EXERCISE PROMPT: Exactly the lines from the one with "Screen dimensions: 944x527" through the end of the data below must be set down, and no pictures with them.

Collected data entries:
══════════════════════════════

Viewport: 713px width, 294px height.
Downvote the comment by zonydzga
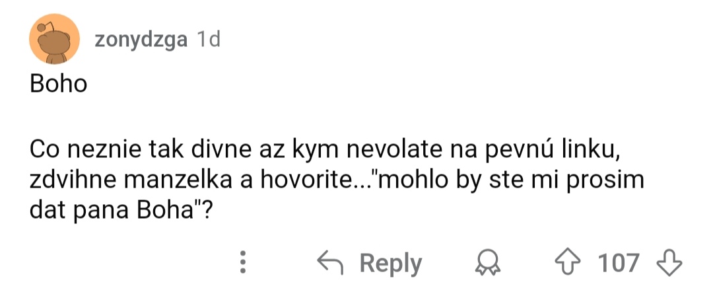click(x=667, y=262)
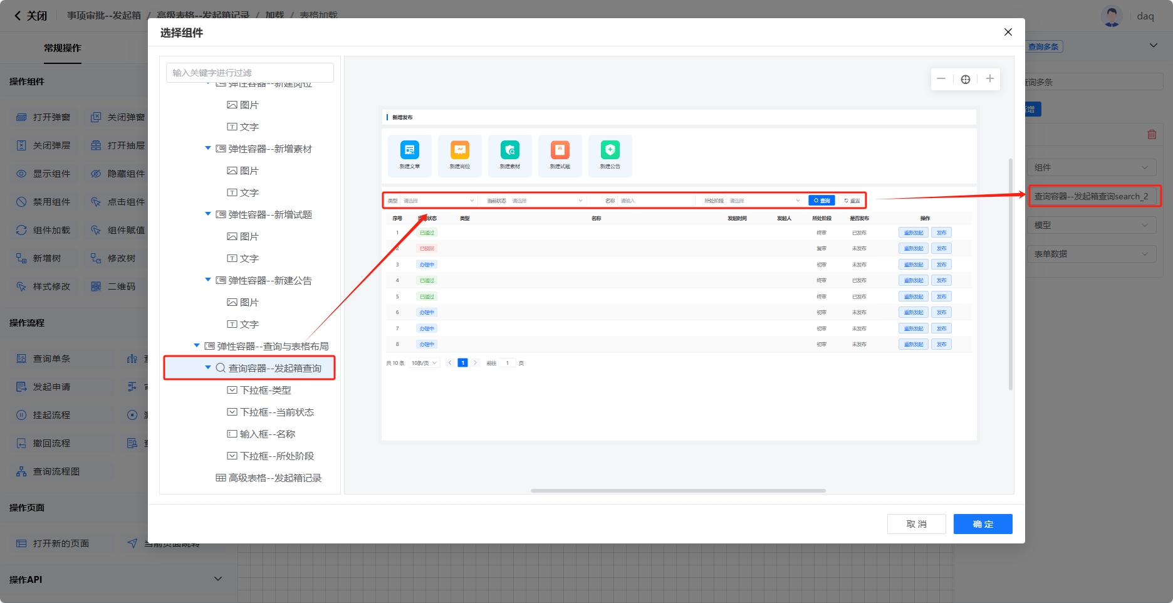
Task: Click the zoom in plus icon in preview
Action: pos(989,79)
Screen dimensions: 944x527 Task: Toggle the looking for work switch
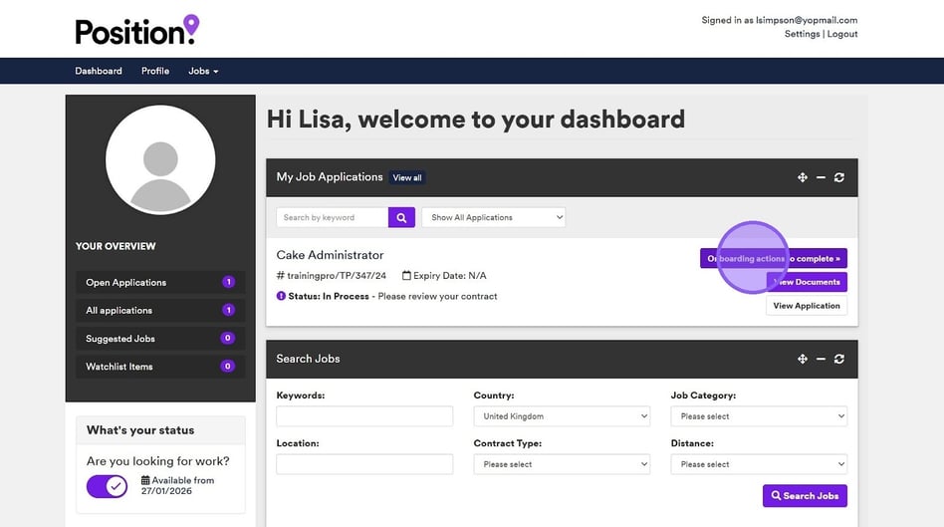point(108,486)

══════════════════════════════

ANSWER:
Screen dimensions: 944x527 Task: Toggle the looking for work switch
point(108,486)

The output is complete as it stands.